My earliest political awaking was when I was at my grandparents, and my grandmother said to me "Don't be a liberal in my house". I did research into the Lib Dems and liked what I read. The stand out policy for me in those days was a penny on income tax for education, in those days, designed to have raised about an extra 2 billion pounds. Although I can barely remember other policies from those days, I do find the 1992 General Election manifesto still to be true to my political beliefs after all these years with their emphasis on education, environment, Europe and development of infrastructure along Keynesian economic theory long before it was fashionable again.


In that way, the party that I joined in 1995 is still very much the party that I still belong to. I do remember reading Emma Nicholson's autobiography from around 1997 where she writes about the tory party leaving her rather than she leaving the party, this is not a stage I have reached even after the start of the Coalition Government.


My old friend Stephen, who I met at sixth form in Newbury, wrote me a letter of introduction and packed me off with directions to the Newbury constituency office. Knocked on the door, and David Rendal answered. With a sudden attack of nerves, I said "Can I talk to Gerald Vernon Jackson?" David showed me through, bemused that I would rather see Gerald than him. And Gerald signed me up.

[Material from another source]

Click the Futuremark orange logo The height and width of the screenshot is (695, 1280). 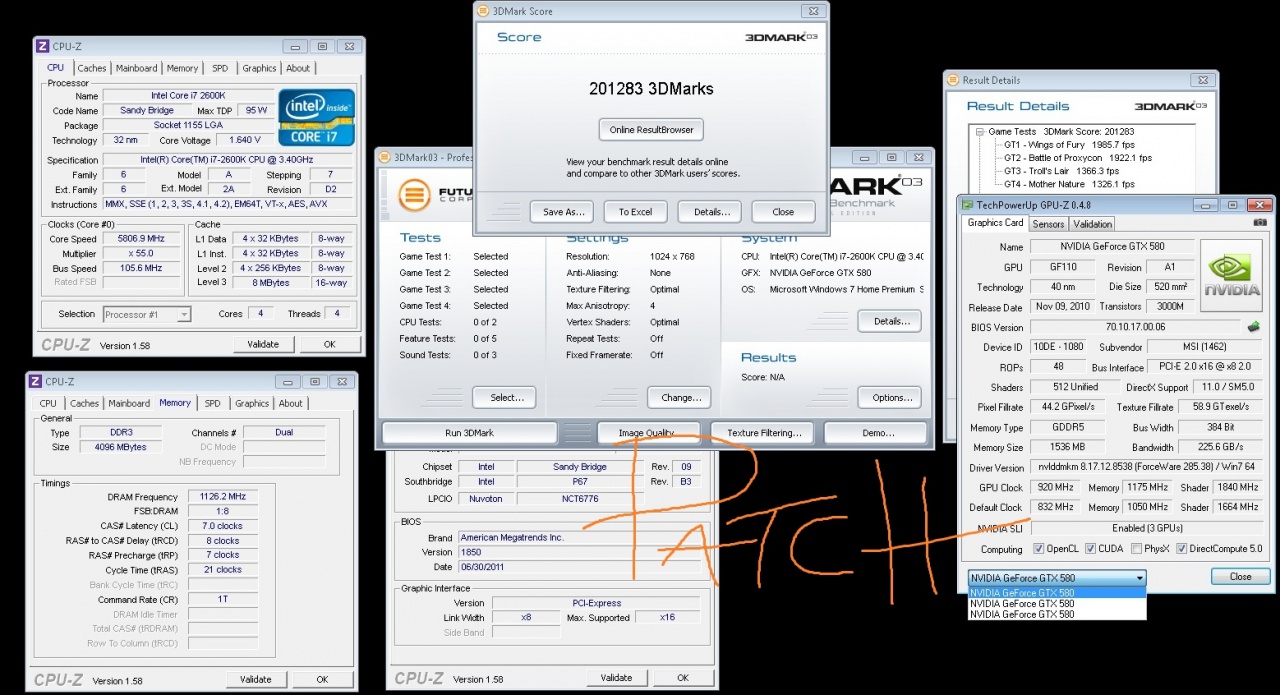coord(415,195)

I did the usual right of passage of new members - to stick double sided tape on window posters. From there, I helped in General Election 97; Winchester bye-election 1997 which Mark Oaten won handsomely; various council elections and then into the local party committees and executives via an attempt, with Adrian, to set up a Lib Dem group where I studied at the University of Glamorgan.


Due to the tuition fees issues, University of Glamorgan Lib Dems, in the middle of the traditional Labour controlled Welsh valleys of Rhondda Cynon Taff, had a bigger membership than Labour Students for the time I was there.


I cut my teeth on NUS politics, which stood me in good stead for later involvement within PCS, learning from Stephen, Jon and Rene.


Later on, I worked on the South East Cambridgeshire General Election campaigns in 2001, 2005 and 2010 with Sal Brinton and Jonathan Chatfield.


These days, I am very aware that I joined the party to get Lib Dem councillors and MPs elected and into national and local government with genuine influence, that ambition has been met with varying degrees of success over the years and will continue to be an ambition of mine.


I am, on reflection, proud to be a member and getting policies that I campaigned for over the years implemented in government - triple lock on pensions; pupil premium; incremently raising the threshold of the basic rate of tax to £10,000; rolling back the authoritarian database state; reforming casino banking and setting up the Green Investment Bank; working towards recognition of gay marriage; working towards reform of the House of Lords. Policies that are the right thing to do but not always the popular thing to do.

Welcome!

Hello, welcome to this new blog. I am Ian, a member of the Liberal Democrats and a PCS member. I plan to talk about about the Lib Dems, trade union issues and anything else that takes my fancy.